El ingeniero químico Mario Molina, ganador del premio Nobel de Química 1995 por su trabajo en la química de la atmósfera, particularmente en lo que respecta a la formación y desintegración del ozono, murió a los 77 años de edad.
La Universidad Nacional Autónoma de México (UNAM) dio a conocer ayer a través de su cuenta de Twitter el deceso del investigador mexicano.
“La Universidad Nacional Autónoma de México informa del lamentable fallecimiento del doctor Mario Molina, distinguido universitario, Premio Nobel de Química 1995”.
A los pocos minutos de darse a conocer el deceso del investigador mexicano, el secretario de Relaciones Exteriores, Marcelo Ebrard, lamentó el fallecimiento del doctor, a quien calificó como un “científico comprometido y capaz”.
TV UNAM también se sumó a la cadena de mensajes en la que lamentó la pérdida de Molina Henríquez y en su memoria compartió su participación en el coloquio “De muro a muro”.
El científico egresado de la máxima casa de estudios recientemente defendió el uso del cubrebocas en medio de la pandemia de Covid-19.
Por su trabajo sobre la capa de ozono, fue uno de los pioneros en investigar la química atmosférica.
Apoyó el trabajo para atacar la contaminación del aire en la Ciudad de México e impulsó estudios sobre cambio climático.

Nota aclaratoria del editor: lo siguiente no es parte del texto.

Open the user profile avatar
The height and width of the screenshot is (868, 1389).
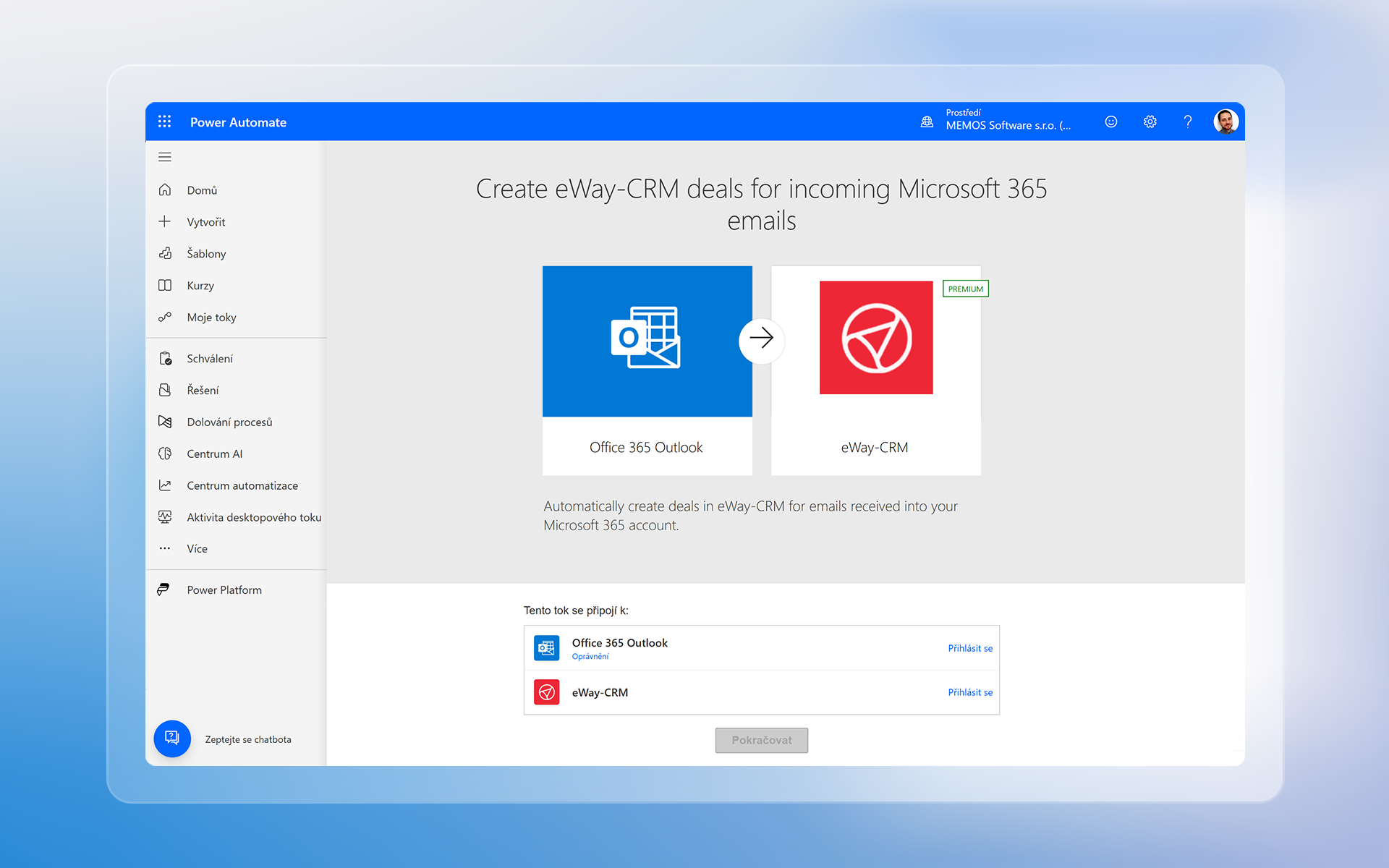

Desde el Centro Molina, que informó también de su fallecimiento, el Nobel se enfocó en investigaciones sobre la calidad del aire, cambio climático, transporte y temas energéticos.
También, reconocido internacionalmente, fue asesor de los presidentes estadounidenses Barack Obama y Bill Clinton en temas de calentamiento global, entre otra aportaciones.